Esto, que puede sonar trivial, en el fondo, deliberada o inconscientemente, entraña un proceder agresivo, una manera desatenta de ―para usar un verbo actual― cancelar a una persona. Me dirán que cualquiera tiene la soberana facultad de desdeñar a un autor si le resultan antipáticos sus títulos o su semblante. Tienen razón. El peligro surge cuando quienes así actúan ejercen presuntas labores intelectuales y/o detentan roles efectivos de gestión cultural. Traten de imaginar, por favor, lo que pasaría si a cuanta bloguera/o, columnista, jurada/o de concurso, funcionaria/o, bibliotecaria/o, librera/o, profesor/a, editor/a de revista, director/a de festival o de feria les da por ignorar al poeta X a partir del supuesto de que es posudo y llorón. ¿Cómo queda X ahí? Me temo que anulado, aplazado, invisibilizado.
El sábado anterior, Julio César Londoño dedicó su columna a objetar objeciones de objetores del presidente Petro, señalando que, en aras del equilibrio, ya que se mostraban tan severos con David, “deberían al menos tirarle una piedrita a Goliat”. El texto generó controversia, y entre los 166 foristas que opinaron hubo quienes sazonaron la discusión con argumentos a favor y en contra de lo planteado en “El nobel, Petro y los escritores”.
El lector Felipe anotó: “En aras de la ponderación puede decirse que Petro es poco serio en varios frentes de su gestión. Se hace muy pasito con sus pares ideológicos Ortega y Maduro, y al interior de su casa y partido le desfila la corrupción. Mantengo la fe por su agenda, pero sin endiosar al personaje porque le falta humildad”. Bernardo agregó: “Julio dice bien que Petro abrió el debate sobre las reformas más necesarias. En efecto, sus críticos le alabamos a Petro su probada capacidad parlamentaria tanto como deploramos su inutilidad ejecutiva. Nadie elige presidentes para que abran debates, pues para eso es el Congreso”.
Corrosivo, Santiago segregó un cáustico escepticismo: “En mi opinión, Petro es un borrachín delirante con tufillo de sub dictador. Corrupto y chambón como Duque. Parásito de los recursos como Gaviria. Violento con unos, permisivo con otros. Tiene algún mérito, pero no es el mesías que dice ser”. Un Angel Guardián con aura de vengador anónimo añadió: “Desde hace más de 200 años, incluyendo al actual gobierno, los políticos acabaron y enrastrojaron cual prostituta a la bella Colombia y sus hijos”. A lo cual Luis terció: “Los anteriores eran ordenaditos, bien hablados y puntuales. Y ladrones a más no poder. Y asesinos. Prefiero estos que son desordenados y no hablan casi bien. Son ladrones, pero no asesinan. Y reforman”.

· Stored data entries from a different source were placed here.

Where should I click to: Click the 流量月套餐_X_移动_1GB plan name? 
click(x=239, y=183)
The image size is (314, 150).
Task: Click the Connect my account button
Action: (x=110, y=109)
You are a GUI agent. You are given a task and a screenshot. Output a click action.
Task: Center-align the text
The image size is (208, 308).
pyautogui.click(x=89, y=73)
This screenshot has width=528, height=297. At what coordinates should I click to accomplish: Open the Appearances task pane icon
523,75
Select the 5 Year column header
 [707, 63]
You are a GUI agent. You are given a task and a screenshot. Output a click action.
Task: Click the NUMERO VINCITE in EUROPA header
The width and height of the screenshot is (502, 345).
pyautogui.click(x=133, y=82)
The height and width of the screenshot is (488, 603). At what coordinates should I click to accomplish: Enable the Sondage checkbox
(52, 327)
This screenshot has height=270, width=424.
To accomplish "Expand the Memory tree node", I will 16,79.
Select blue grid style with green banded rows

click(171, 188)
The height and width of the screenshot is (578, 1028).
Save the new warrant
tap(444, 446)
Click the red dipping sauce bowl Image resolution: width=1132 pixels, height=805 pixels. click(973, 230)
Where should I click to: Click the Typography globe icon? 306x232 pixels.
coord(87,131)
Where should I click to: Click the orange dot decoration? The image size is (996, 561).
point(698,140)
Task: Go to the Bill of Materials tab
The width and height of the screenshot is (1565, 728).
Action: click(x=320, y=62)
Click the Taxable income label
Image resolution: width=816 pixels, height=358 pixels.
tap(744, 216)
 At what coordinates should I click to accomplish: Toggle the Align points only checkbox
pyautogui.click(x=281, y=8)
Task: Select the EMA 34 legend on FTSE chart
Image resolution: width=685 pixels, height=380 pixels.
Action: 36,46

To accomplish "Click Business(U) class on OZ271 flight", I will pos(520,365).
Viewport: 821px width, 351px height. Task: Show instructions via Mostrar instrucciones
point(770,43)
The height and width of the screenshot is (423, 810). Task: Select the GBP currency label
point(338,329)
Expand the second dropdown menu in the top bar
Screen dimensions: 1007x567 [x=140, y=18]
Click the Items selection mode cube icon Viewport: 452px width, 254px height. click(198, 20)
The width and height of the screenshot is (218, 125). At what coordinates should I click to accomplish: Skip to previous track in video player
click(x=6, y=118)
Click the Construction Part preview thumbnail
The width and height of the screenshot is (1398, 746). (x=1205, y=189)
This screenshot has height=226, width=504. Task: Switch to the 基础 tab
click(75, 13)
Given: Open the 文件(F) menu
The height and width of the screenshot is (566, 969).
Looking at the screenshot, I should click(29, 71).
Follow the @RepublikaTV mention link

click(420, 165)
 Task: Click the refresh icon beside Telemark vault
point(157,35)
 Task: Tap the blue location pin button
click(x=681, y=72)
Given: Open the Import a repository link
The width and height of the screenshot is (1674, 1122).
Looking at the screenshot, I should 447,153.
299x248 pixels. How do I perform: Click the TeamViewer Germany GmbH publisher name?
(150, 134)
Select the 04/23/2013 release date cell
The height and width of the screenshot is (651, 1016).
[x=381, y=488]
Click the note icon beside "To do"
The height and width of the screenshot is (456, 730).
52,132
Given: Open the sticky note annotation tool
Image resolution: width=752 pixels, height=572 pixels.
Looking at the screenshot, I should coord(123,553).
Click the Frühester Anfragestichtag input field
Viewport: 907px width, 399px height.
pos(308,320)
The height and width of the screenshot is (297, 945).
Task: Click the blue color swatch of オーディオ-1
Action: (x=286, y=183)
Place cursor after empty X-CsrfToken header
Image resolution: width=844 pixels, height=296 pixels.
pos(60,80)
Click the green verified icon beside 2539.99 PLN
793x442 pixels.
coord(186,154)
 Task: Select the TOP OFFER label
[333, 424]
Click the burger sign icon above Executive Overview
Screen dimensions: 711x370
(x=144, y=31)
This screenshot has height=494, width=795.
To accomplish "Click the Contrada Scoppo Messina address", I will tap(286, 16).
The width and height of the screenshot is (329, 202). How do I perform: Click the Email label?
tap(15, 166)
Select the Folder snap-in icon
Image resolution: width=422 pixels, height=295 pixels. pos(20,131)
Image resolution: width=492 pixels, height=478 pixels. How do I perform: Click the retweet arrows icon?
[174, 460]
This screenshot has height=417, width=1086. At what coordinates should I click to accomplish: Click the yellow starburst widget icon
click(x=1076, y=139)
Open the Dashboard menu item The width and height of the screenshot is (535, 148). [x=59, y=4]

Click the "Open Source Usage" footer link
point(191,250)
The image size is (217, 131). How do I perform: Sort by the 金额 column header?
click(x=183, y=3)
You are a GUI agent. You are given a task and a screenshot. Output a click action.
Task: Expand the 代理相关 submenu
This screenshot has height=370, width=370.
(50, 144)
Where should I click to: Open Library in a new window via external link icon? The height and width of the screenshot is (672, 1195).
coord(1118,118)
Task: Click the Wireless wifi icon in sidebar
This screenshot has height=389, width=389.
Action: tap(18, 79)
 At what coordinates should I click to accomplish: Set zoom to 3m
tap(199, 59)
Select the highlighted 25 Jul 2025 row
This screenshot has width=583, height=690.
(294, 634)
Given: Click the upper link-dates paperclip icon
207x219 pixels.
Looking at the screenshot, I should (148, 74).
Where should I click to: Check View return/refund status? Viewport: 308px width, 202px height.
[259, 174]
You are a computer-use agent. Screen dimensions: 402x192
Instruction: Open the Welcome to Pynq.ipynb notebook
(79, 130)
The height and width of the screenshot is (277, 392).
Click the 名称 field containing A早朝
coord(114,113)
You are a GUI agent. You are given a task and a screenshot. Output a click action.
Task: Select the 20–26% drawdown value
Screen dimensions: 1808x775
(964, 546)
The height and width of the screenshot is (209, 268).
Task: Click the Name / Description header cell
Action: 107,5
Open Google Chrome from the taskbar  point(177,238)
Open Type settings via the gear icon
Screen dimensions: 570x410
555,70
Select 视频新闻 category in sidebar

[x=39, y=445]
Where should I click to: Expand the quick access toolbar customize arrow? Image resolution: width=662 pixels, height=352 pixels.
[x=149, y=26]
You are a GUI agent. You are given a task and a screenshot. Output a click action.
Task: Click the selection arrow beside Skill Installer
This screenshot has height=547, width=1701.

Uno puede llegar a estar o no de acuerdo con tales apreciaciones, pero, independientemente de eso, las lee con interés y agradece encontrar en ellas una mínima disposición a evaluar, presentar ideas y debatir. Otra cosa ocurre con personas que, reacias a razonar, optan por la reacción visceral, el insulto y la ofensa. Desde todas las aristas ideológicas, su afición al vituperio las puede llevar a rajar de Petro como guerrillero periquero, ladrón, cornudo y travesti, o a calificar a Uribe de “Gnomo Asesino Granparacolombiano, quien fruncirá el asterisco sin pagar siquiera la pena leve de haber sobornado un testigo”.
No voy a mencionar sus nombres, pero en esta oportunidad a Julio César le salieron al paso francotiradores del siguiente calibre: “¿Este divagador no será que hace parte de los bodegueros que cobran por desprestigiar , atacar y calumniar?”; “El tal julio ―con minúscula― es uno más de los borregos adocenados con uniforme caqui y boina roja que posa dizque de intelectual con los burros y mulas que lo leen”; “Julio César escribe bien; claro, no es William Ospina, pero, al igual que este, como opinadores políticos no se sabe cuál es peor, ambos son un desastre”. Y así por el estilo, no faltaron quienes trataron a Londoño de “iluso”, “cínico”, “anciano adulador”, “decrépito y pasado de moda”, “matraca repetitiva y aburridora”, “dictador de la palabra huera”, “consumado mamertico” y “sectario sordo y ciego”. (Ojalá que no te hayas deprimido, hombre, Julio César. Si te sirve de consuelo, a vos por lo menos no te dijeron posudo, llorón, ególatra, bobo intelefantil, chismoso, impresentable y adefesio).
A este fenómeno fue que quise aludir infructuosamente en “Intelectuales ignorantes”. Al hecho de que, por una parte, hay gente que recurre al análisis concienzudo, y, por otra, campean las huestes de quienes perpetran la indignación fácil, el comentario desobligante y la ligereza.
Esto es, la dura razón versus la sinrazón cruda.